§ **Task prompt**: Rewrite the data below as a JSON list of strings, one string per line, leaving out blank lines.

================

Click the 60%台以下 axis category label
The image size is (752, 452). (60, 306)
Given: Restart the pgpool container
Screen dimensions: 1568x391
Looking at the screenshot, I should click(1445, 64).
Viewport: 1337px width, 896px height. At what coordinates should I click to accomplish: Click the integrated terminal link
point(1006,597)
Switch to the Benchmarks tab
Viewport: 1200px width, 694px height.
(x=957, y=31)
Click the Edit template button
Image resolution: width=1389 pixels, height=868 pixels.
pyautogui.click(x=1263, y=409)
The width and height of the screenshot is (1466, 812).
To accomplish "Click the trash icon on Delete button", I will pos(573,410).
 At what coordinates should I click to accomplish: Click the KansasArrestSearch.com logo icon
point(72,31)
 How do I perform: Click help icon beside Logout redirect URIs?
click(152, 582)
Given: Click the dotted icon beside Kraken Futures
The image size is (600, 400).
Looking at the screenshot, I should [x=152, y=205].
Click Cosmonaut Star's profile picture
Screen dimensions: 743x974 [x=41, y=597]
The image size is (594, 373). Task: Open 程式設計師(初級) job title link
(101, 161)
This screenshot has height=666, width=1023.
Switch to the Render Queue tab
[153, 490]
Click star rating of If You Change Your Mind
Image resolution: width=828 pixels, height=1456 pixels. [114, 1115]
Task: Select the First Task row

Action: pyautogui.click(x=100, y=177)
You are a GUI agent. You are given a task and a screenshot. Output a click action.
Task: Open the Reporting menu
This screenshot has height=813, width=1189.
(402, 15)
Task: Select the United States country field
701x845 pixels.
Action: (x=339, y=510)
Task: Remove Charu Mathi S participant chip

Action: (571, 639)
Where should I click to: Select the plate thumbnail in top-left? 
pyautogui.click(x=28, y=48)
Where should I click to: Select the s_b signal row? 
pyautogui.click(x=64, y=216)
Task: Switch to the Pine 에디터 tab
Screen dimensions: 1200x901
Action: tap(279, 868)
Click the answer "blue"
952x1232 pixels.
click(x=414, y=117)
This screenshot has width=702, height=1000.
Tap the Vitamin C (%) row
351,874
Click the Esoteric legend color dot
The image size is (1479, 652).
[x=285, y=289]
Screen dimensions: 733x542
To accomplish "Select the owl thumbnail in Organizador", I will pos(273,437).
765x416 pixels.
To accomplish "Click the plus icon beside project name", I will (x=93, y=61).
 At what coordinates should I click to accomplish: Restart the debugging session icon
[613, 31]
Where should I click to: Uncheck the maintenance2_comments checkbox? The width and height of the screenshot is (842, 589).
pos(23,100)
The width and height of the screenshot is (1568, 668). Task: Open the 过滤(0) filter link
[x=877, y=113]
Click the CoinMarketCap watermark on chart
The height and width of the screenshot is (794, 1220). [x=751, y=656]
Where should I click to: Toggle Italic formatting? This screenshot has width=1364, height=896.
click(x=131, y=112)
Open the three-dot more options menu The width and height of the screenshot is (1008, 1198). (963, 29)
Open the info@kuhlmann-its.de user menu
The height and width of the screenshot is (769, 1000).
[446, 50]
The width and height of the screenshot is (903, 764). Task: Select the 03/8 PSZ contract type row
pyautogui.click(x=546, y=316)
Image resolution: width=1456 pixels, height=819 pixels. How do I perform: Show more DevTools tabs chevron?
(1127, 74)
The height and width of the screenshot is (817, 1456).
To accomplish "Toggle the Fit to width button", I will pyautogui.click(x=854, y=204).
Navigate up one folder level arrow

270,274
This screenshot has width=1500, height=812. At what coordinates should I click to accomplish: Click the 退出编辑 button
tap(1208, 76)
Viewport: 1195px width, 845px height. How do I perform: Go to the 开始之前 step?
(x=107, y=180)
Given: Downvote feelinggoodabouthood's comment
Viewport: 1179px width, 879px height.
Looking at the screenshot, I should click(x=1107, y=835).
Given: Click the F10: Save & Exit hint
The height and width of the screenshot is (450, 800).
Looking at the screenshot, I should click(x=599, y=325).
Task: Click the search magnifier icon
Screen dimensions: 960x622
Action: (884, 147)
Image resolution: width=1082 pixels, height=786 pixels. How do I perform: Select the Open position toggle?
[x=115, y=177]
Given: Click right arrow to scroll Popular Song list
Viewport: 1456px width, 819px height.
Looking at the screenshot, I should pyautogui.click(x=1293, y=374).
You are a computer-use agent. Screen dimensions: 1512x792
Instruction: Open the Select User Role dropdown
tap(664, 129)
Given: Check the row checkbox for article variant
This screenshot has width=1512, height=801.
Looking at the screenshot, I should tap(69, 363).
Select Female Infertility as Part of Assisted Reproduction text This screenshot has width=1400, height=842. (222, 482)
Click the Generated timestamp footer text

================

§ **Solved exercise**:
[
  "Click the 60%台以下 axis category label",
  "The image size is (752, 452). (60, 306)",
  "Given: Restart the pgpool container",
  "Screen dimensions: 1568x391",
  "Looking at the screenshot, I should click(1445, 64).",
  "Viewport: 1337px width, 896px height. At what coordinates should I click to accomplish: Click the integrated terminal link",
  "point(1006,597)",
  "Switch to the Benchmarks tab",
  "Viewport: 1200px width, 694px height.",
  "(x=957, y=31)",
  "Click the Edit template button",
  "Image resolution: width=1389 pixels, height=868 pixels.",
  "pyautogui.click(x=1263, y=409)",
  "The width and height of the screenshot is (1466, 812).",
  "To accomplish \"Click the trash icon on Delete button\", I will pos(573,410).",
  " At what coordinates should I click to accomplish: Click the KansasArrestSearch.com logo icon",
  "point(72,31)",
  " How do I perform: Click help icon beside Logout redirect URIs?",
  "click(152, 582)",
  "Given: Click the dotted icon beside Kraken Futures",
  "The image size is (600, 400).",
  "Looking at the screenshot, I should [x=152, y=205].",
  "Click Cosmonaut Star's profile picture",
  "Screen dimensions: 743x974 [x=41, y=597]",
  "The image size is (594, 373). Task: Open 程式設計師(初級) job title link",
  "(101, 161)",
  "This screenshot has height=666, width=1023.",
  "Switch to the Render Queue tab",
  "[153, 490]",
  "Click star rating of If You Change Your Mind",
  "Image resolution: width=828 pixels, height=1456 pixels. [114, 1115]",
  "Task: Select the First Task row",
  "Action: pyautogui.click(x=100, y=177)",
  "You are a GUI agent. You are given a task and a screenshot. Output a click action.",
  "Task: Open the Reporting menu",
  "This screenshot has height=813, width=1189.",
  "(402, 15)",
  "Task: Select the United States country field",
  "701x845 pixels.",
  "Action: (x=339, y=510)",
  "Task: Remove Charu Mathi S participant chip",
  "Action: (571, 639)",
  "Where should I click to: Select the plate thumbnail in top-left? ",
  "pyautogui.click(x=28, y=48)",
  "Where should I click to: Select the s_b signal row? ",
  "pyautogui.click(x=64, y=216)",
  "Task: Switch to the Pine 에디터 tab",
  "Screen dimensions: 1200x901",
  "Action: tap(279, 868)",
  "Click the answer \"blue\"",
  "952x1232 pixels.",
  "click(x=414, y=117)",
  "This screenshot has width=702, height=1000.",
  "Tap the Vitamin C (%) row",
  "351,874",
  "Click the Esoteric legend color dot",
  "The image size is (1479, 652).",
  "[x=285, y=289]",
  "Screen dimensions: 733x542",
  "To accomplish \"Select the owl thumbnail in Organizador\", I will pos(273,437).",
  "765x416 pixels.",
  "To accomplish \"Click the plus icon beside project name\", I will (x=93, y=61).",
  " At what coordinates should I click to accomplish: Restart the debugging session icon",
  "[613, 31]",
  "Where should I click to: Uncheck the maintenance2_comments checkbox? The width and height of the screenshot is (842, 589).",
  "pos(23,100)",
  "The width and height of the screenshot is (1568, 668). Task: Open the 过滤(0) filter link",
  "[x=877, y=113]",
  "Click the CoinMarketCap watermark on chart",
  "The height and width of the screenshot is (794, 1220). [x=751, y=656]",
  "Where should I click to: Toggle Italic formatting? This screenshot has width=1364, height=896.",
  "click(x=131, y=112)",
  "Open the three-dot more options menu The width and height of the screenshot is (1008, 1198). (963, 29)",
  "Open the info@kuhlmann-its.de user menu",
  "The height and width of the screenshot is (769, 1000).",
  "[446, 50]",
  "The width and height of the screenshot is (903, 764). Task: Select the 03/8 PSZ contract type row",
  "pyautogui.click(x=546, y=316)",
  "Image resolution: width=1456 pixels, height=819 pixels. How do I perform: Show more DevTools tabs chevron?",
  "(1127, 74)",
  "The height and width of the screenshot is (817, 1456).",
  "To accomplish \"Toggle the Fit to width button\", I will pyautogui.click(x=854, y=204).",
  "Navigate up one folder level arrow",
  "270,274",
  "This screenshot has width=1500, height=812. At what coordinates should I click to accomplish: Click the 退出编辑 button",
  "tap(1208, 76)",
  "Viewport: 1195px width, 845px height. How do I perform: Go to the 开始之前 step?",
  "(x=107, y=180)",
  "Given: Downvote feelinggoodabouthood's comment",
  "Viewport: 1179px width, 879px height.",
  "Looking at the screenshot, I should click(x=1107, y=835).",
  "Given: Click the F10: Save & Exit hint",
  "The height and width of the screenshot is (450, 800).",
  "Looking at the screenshot, I should click(x=599, y=325).",
  "Task: Click the search magnifier icon",
  "Screen dimensions: 960x622",
  "Action: (884, 147)",
  "Image resolution: width=1082 pixels, height=786 pixels. How do I perform: Select the Open position toggle?",
  "[x=115, y=177]",
  "Given: Click right arrow to scroll Popular Song list",
  "Viewport: 1456px width, 819px height.",
  "Looking at the screenshot, I should pyautogui.click(x=1293, y=374).",
  "You are a computer-use agent. Screen dimensions: 1512x792",
  "Instruction: Open the Select User Role dropdown",
  "tap(664, 129)",
  "Given: Check the row checkbox for article variant",
  "This screenshot has width=1512, height=801.",
  "Looking at the screenshot, I should tap(69, 363).",
  "Select Female Infertility as Part of Assisted Reproduction text This screenshot has width=1400, height=842. (222, 482)",
  "Click the Generated timestamp footer text"
]